Bundled up to the hilt, as was only to be expected for someone who’d come from a tropical island into the Canadian winter, he was unzipping his parka as he walked. Through the haze of delight misting her eyes, Mina took note of the changes in him since the last time they’d been together. He looked older. New lines at the corners of his eyes, some gray salting the hair at his temples. But his smile as beautiful as ever: white teeth gleaming against his dark skin, the little dimple on his left cheek winking.
Just seeing him made something deep inside her shift, loosen, unravel. Where before she’d been lost in a fog, suddenly everything was in sharp, clear focus. Illuminated brighter than she’d expected. Dazzlingly so.
“Oh, Kiah!” she cried, as he got close enough to envelop her in a huge bear hug. “I’ve missed you so much!”
And, to her surprise and consternation, she burst into tears.
Kiah picked Mina up and carried her into the apartment, glad she had her face buried in his shoulder so she couldn’t see the shock on his face, in his eyes.
This wasn’t his Mina. More like a shadow of his friend.
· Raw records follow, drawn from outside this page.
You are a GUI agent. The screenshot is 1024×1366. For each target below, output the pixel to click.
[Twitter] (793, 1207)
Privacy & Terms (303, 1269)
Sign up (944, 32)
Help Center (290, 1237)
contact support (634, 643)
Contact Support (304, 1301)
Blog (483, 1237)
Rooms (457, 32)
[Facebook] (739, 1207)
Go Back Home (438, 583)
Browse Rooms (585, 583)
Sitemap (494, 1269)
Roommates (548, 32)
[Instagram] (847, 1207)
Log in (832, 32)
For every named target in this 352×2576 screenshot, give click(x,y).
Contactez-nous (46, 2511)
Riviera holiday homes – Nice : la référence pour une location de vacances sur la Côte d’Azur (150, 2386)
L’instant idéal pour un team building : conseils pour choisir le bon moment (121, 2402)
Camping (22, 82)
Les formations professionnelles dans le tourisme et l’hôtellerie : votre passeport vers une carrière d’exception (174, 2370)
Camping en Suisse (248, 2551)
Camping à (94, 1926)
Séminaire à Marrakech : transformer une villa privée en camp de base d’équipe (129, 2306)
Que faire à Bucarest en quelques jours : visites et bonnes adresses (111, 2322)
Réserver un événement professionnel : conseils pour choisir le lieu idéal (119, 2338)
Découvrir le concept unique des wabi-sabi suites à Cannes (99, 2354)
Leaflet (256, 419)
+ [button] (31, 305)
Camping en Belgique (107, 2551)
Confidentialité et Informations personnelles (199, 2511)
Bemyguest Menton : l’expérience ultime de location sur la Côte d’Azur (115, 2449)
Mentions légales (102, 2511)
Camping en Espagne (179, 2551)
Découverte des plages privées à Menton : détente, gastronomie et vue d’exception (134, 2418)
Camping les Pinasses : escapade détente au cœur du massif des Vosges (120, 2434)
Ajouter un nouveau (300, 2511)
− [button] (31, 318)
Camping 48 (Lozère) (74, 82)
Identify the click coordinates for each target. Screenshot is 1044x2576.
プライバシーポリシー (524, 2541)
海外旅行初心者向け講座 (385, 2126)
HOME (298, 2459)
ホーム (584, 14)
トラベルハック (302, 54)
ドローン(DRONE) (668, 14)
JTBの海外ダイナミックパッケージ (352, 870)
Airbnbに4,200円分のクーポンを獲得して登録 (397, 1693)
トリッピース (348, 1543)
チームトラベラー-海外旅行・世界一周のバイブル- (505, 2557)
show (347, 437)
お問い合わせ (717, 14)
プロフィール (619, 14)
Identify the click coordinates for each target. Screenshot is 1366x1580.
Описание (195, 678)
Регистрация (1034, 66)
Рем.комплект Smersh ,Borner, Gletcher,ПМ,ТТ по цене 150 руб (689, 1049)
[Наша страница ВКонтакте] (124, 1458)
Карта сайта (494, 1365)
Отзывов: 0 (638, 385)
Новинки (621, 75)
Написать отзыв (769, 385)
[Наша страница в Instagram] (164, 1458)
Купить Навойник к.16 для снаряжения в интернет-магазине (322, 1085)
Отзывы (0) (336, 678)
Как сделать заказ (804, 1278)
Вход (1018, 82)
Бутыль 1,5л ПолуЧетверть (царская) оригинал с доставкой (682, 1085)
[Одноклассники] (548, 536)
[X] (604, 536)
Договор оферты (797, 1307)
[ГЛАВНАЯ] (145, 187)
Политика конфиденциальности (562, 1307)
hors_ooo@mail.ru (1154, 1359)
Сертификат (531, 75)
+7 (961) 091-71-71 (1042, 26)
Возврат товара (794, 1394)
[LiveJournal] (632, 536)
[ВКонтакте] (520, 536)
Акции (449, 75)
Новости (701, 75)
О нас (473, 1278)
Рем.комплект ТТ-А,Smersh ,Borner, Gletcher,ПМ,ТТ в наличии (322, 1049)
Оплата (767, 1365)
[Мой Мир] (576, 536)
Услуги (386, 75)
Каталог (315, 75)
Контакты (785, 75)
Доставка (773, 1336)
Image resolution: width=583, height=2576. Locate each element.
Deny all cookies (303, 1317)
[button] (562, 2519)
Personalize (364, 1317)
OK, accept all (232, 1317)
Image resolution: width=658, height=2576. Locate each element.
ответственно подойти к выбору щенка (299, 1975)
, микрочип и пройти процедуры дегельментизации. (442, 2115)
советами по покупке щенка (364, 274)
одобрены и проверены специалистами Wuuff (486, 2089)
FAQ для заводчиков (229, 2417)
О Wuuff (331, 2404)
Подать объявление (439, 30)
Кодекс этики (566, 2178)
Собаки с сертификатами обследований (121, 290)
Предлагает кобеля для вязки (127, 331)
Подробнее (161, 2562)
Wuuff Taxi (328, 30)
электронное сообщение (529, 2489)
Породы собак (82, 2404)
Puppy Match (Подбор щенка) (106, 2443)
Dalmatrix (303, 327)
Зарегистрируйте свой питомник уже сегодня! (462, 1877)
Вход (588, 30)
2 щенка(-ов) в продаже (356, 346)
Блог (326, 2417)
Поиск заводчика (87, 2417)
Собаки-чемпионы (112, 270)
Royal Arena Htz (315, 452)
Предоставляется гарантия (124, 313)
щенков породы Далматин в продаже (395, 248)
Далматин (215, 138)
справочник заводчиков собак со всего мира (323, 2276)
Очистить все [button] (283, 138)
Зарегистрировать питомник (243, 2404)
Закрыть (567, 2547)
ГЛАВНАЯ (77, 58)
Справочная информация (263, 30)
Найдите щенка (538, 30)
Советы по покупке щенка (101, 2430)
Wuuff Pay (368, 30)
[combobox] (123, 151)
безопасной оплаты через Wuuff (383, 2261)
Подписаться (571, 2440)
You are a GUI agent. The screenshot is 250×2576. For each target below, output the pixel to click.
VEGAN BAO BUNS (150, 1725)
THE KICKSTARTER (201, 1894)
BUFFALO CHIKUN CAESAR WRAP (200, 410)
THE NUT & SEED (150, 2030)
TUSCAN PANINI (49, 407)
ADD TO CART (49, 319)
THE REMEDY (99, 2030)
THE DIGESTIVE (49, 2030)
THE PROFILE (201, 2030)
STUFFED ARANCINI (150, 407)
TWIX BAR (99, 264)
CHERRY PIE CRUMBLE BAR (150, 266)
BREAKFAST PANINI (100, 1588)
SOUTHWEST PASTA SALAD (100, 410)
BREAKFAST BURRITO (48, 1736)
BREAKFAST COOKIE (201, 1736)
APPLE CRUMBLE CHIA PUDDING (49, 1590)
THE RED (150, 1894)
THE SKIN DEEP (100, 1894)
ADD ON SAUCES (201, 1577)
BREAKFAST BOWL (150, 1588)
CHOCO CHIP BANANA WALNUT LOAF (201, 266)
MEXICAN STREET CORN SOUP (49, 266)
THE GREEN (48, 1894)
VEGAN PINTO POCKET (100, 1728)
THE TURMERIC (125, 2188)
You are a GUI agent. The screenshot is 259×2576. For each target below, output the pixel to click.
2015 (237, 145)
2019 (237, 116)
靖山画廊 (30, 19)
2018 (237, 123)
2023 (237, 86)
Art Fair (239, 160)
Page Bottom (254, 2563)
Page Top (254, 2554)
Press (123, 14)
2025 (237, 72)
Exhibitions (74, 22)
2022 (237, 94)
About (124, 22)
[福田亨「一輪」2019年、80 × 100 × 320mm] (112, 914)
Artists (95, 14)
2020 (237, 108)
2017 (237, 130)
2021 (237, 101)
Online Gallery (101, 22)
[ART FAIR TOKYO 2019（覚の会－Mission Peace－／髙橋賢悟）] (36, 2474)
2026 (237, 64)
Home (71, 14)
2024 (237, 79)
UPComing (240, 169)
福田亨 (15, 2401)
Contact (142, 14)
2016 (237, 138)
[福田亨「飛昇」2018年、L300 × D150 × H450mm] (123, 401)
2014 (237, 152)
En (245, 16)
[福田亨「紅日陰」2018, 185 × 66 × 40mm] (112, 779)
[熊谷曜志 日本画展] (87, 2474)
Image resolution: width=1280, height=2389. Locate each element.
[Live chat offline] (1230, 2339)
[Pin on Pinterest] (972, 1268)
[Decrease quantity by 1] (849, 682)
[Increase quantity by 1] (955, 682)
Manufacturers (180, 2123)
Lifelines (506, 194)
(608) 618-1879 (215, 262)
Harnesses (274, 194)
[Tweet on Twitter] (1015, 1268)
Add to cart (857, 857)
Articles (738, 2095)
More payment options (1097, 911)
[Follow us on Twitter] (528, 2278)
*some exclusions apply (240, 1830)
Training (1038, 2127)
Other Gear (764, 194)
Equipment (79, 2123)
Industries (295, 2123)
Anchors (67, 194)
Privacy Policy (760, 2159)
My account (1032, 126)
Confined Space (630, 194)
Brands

The old Mina was always neatly put together, no matter the occasion. Even at the beach, or wearing jeans and a T-shirt, she gave off an air of tidy confidence. Not now, though. Wearing shapeless clothes, with stringy hair and a face sallower than it should be, even allowing for winter pallor, she’d been almost unrecognizable when he came around the corner. And when he hugged her, he realized she’d lost so much weight it felt as though she’d snap in two should his arms tighten too much.
Then there was the fact she was sobbing pitifully. In the more than twenty years since they’d met, he could count on one hand the number of times he’d seen her cry, and even on those occasions, it was nothing like this. She hated to cry, and always exerted Herculean effort to curtail the tears, indulging for a brief moment before getting herself back under control. Right now, she seemingly had lost every ounce of control she possessed, and it was kind of freaking him out.
Yet, growing up surrounded by women, Kiah knew what not to say to a sobbing female. So he sat down on the sofa and, pulling Mina’s frail form close, repeated over and over, “I got you, sweet girl. Kiah’s got you.”